The same holds true for Syria’s oil sector. The 2015 Cooperation Plan included repairing and upgrading the Homs oil refinery (Syria’s other refinery was in Banias), with targets of 140,000 barrels per day (bpd) in Phase 1, 240,000 bpd in Phase 2, and 360,000 bpd in Phase 3. Russia intended the refinery to process Iranian oil from Iraq for shipment to southern Europe. Before the civil war, Syria was a major oil producer, pumping around 400,000 bpd from proven reserves of 2.5 billion barrels. Earlier, it had produced nearly 600,000 bpd before recovery rates declined due to a lack of advanced extraction techniques. Europe imported over $3 billion worth of Syrian oil annually until early 2011, with many refineries configured to process Syria’s heavy, sour ‘Souedie’ crude and lighter ‘Syrian Light’ grade. Most of this oil—around 150,000 bpd—went to Germany, Italy, and France via Syria’s three Mediterranean export terminals: Banias, Tartus, and Latakia. International oil companies, including Shell, Petrofac, Gulfsands Petroleum, Total, China National Petroleum Corporation, Oil and Natural Gas Corp, Suncor Energy, Tatneft, and Stroytransgaz, were all active in Syria’s energy sector before the war.

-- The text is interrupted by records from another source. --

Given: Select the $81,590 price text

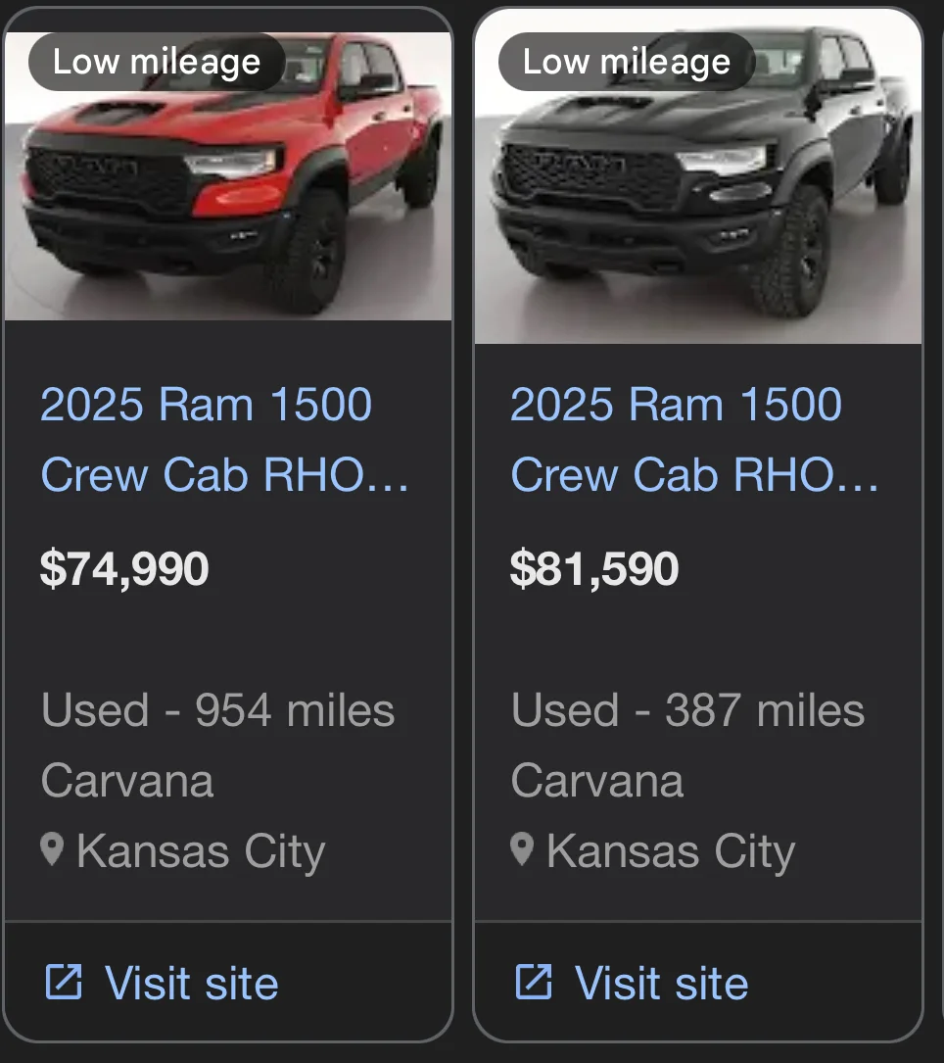Looking at the screenshot, I should tap(594, 569).
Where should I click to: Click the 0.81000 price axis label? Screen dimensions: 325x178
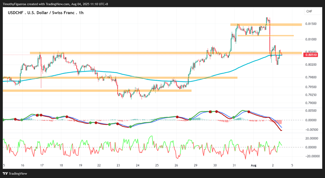[x=312, y=40]
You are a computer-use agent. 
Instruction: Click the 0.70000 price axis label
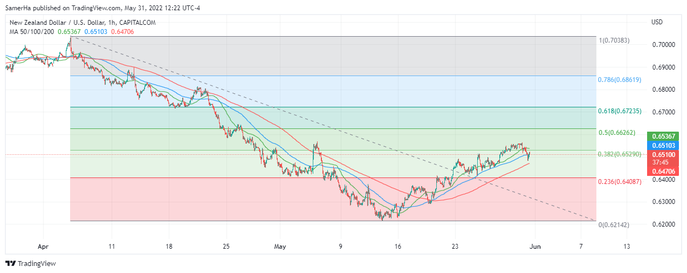click(x=664, y=45)
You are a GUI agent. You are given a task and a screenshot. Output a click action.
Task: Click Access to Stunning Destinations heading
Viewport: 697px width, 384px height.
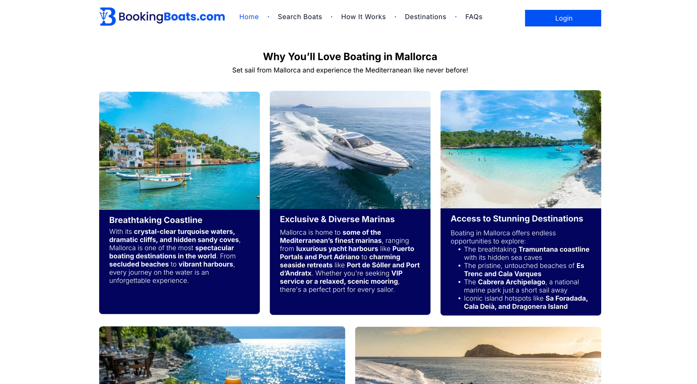tap(517, 219)
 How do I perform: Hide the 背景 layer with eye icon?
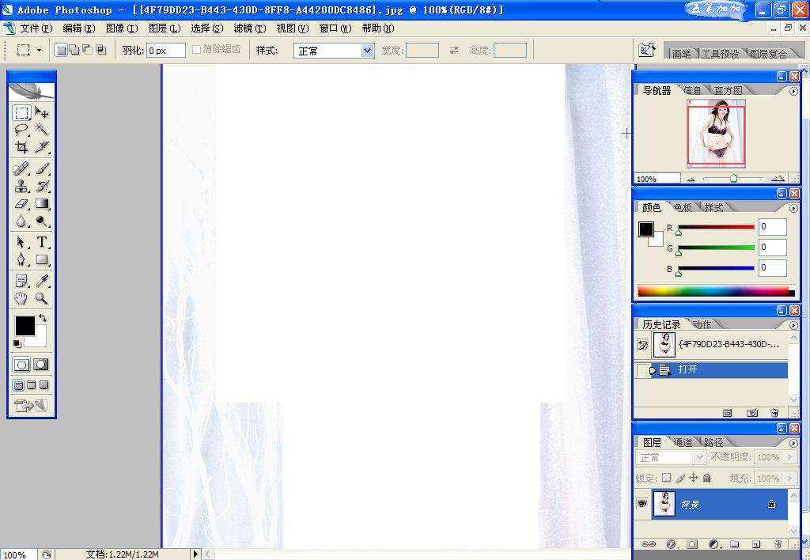click(642, 504)
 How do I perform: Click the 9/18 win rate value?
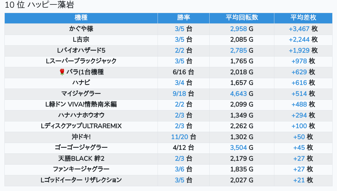179,94
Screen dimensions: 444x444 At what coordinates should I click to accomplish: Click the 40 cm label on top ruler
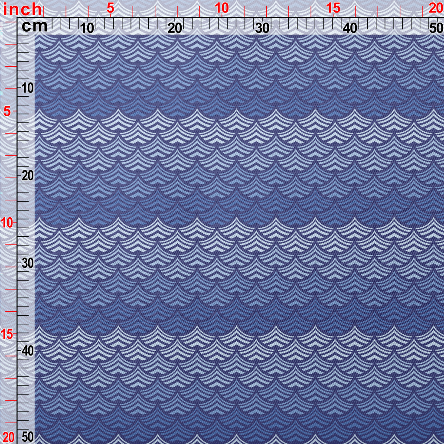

With much of this infrastructure still intact—and conveniently paid for by Moscow—it’s no surprise that U.S. President Donald Trump lifted sanctions on Syria’s gas and oil sector on May 13. The UK and the EU had already done the same. Trump’s announcement in Riyadh underscored his commitment to involving other Middle Eastern states in Syria’s future. Saudi Arabia, for instance, argues that a stabilized Syria would benefit the Kingdom by enabling its own projects and facilitating energy exports to Europe. The UAE shares this interest, making it a key player in Trump’s broader Middle Eastern strategy. This strategy aims to build interconnected economic and political relationships across the region, with the U.S. and its allies at the center. This aligns with the Abraham Accords, which Trump championed during his first term, as detailed in my book (https://www.amazon.co.uk/dp/B0C2RRNWNY). In this context, the UAE’s Dana Gas is an ideal partner for the West, having played a pivotal role in gas redevelopment projects in Egypt and Iraq, two other critical targets in the West’s ‘new global oil order.’ In Iraq, Dana Gas has operated successfully in the volatile Kurdistan region, recently announcing gas sales from the Khor Mor expansion project.

Ultimately, these moves in Syria could deliver three major wins for the U.S. and its allies. First, they position these countries at the heart of Syria’s economic revival, allowing them to shape its future policies. Second, they integrate key Arab nations into the regeneration of a historically significant regional player, easing the rollout of Trump’s vision through Abraham Accord-like deals. And third, they deny Russia these strategic advantages. In the zero-sum world of geopolitics and energy diplomacy, this is a significant victory for the West. But here’s the question: Is this a sustainable strategy, or will it reignite tensions in an already volatile region? Share your thoughts in the comments—I’d love to hear your take.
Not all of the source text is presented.